Your prompt matters more than you think. If you give the model too little information, it fills the gaps by guessing—drawing on weak patterns from training data. Ask it to “write a report on our sales performance” without providing actual figures, and it will invent plausible-sounding numbers.
But too much information creates different problems. Overload the model with context, and it can draw wrong conclusions by connecting unrelated details or misinterpreting what matters.
For everyday tasks, the model is often reliable. It knows how to word a polite email because it’s seen thousands of examples. It knows the days of the week, common facts, standard business phrases. The training data for these patterns is extensive and consistent.

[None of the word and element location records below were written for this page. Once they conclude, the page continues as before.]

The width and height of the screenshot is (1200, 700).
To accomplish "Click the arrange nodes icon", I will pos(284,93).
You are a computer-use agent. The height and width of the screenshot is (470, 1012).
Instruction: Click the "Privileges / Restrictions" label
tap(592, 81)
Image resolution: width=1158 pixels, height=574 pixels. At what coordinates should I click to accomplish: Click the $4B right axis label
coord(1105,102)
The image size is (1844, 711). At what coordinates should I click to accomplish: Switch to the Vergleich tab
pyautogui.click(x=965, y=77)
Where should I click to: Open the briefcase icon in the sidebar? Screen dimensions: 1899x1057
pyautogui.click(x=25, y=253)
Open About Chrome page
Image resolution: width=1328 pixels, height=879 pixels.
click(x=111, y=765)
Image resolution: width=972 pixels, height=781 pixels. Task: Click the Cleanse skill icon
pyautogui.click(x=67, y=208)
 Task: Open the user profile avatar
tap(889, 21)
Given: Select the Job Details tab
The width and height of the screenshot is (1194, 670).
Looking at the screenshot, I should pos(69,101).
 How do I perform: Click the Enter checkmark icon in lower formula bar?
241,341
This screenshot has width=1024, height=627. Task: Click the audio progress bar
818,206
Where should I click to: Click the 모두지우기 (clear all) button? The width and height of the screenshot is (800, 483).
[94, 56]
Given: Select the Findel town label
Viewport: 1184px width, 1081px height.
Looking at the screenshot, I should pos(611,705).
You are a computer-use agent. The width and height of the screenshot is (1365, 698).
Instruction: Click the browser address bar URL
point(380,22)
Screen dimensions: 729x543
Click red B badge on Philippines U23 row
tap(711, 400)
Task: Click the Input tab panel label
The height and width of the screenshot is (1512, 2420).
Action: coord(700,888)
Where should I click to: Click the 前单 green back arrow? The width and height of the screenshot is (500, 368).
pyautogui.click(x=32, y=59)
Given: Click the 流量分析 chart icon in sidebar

It struggles with anything uncommon or poorly documented. Little-known historical facts, recent events that happened after its training, niche technical details, or situations requiring non-obvious inference. The patterns are too weak, so the model guesses. And those guesses sound just as authoritative as the reliable answers.
Things To Try
Same Prompt Different Answers
Ask an AI tool to “draft an email declining a meeting because you’re unavailable”. Then ask the exact same question again in a new conversation. The wording will be different each time—the model picks from multiple plausible options rather than always choosing the highest-probability token. To get more consistent results, use a structured prompt that specifies exactly what you want.
Perplexity - A Different Approach
Perplexity is an AI tool with a difference. Rather than relying on its training data, it runs a lot of searches based on your prompt and then tokenises data scraped from the results and integrates it with the core model to form a reply. This is called Retrieval Augmentic Generation (RAG) and it is often more reliable for research.
Try asking Perplexity about your business or home town and then giving the same question to a general purpose AI like ChatGPT and see if you like the answer from one over the other.
Want to Know More?
Training runs take months and don’t happen often. So how can AI tools answer questions like “What is today’s date?” or “What was the biggest news story yesterday?” when that information obviously wasn’t in their training data.
Ask your AI to explain it with this prompt:
“Explain how AI systems like ChatGPT and Gemini can answer questions like ‘What is today’s date?’ or ‘What was the biggest news story yesterday?’ that could not have been part of their training data.”
Understanding how this works helps you spot when AI has access to current information and when it’s just generating plausible-sounding guesses.